(c)谷口紀子
今年9月、障害者権利条約の日本での実施状況の評価として、障害者権利委員会(以下、委員会)から日本へ勧告が出された。勧告では、精神科への強制入院に関する法律の廃止や分離教育の中止のほか、障害者差別解消法における性別や性自認・性的指向などの「複合的交差的差別」の禁止、男女共同参画政策での障害のある女性や少女の平等確保と複合差別の防止、障害女性と少女の包括的性教育へのアクセスの確保など、「障害のある女性」に関する項目が多数入った。さらに強制不妊・中絶を明確に禁ずることなどが盛り込まれた。
勧告に先立つ8月には委員会による審査がスイスのジュネーブで行われ、DPI女性障害者ネットワーク(以下、女性ネット)代表の藤原久美子さんは、障害女性に関する条項を法律に入れることや、障害女性への包括的性教育の実施を訴えた。 「伝えたかったことが委員に伝わっているなと思いました。委員は障害女性が多く、中でもアジア出身の委員は家父長制のしんどさ、障害者の中での男性優位をよくご存じなんです」と藤原さん。藤原さんが国連の場で訴えるのは今回が4度目だ。

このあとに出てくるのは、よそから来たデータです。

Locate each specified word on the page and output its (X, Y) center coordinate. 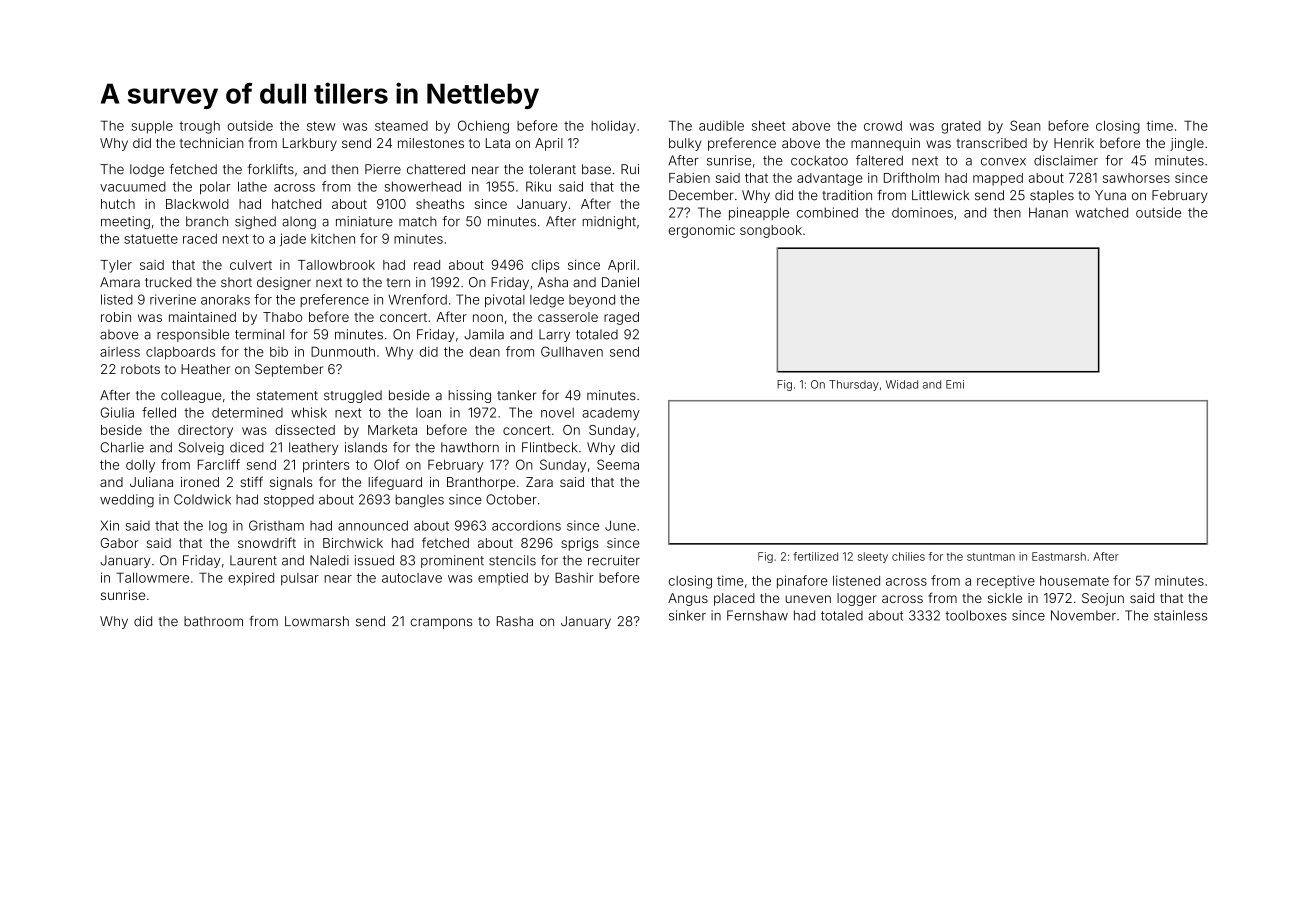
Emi (955, 384)
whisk (309, 412)
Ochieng (483, 127)
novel (557, 412)
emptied (503, 578)
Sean (1025, 125)
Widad (902, 384)
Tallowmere (153, 577)
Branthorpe (481, 483)
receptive (1006, 581)
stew (321, 126)
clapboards (180, 353)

10代でⅠ型糖尿病を患った。34歳の時に合併症を発症し、視力を失った。「できなくなることばかり考えて。おしゃれもできない、本も読めない、あれもできひん、これもできひん、生きてても仕方ないって病院のベッドで泣いてばかり」
その後、生活・就労訓練の施設に通い、ピアカウンセラー(ピアは「同じ立場の」の意)という職業に出会う。「せっかく障害者になったんだから、障害者でないとできひん仕事ってええんちゃう?って。もともと楽天的で、転んでもただでは起きないタイプなんです」と笑う藤原さん。ピアカウンセラーになるために、今も勤める自立生活センターを紹介された。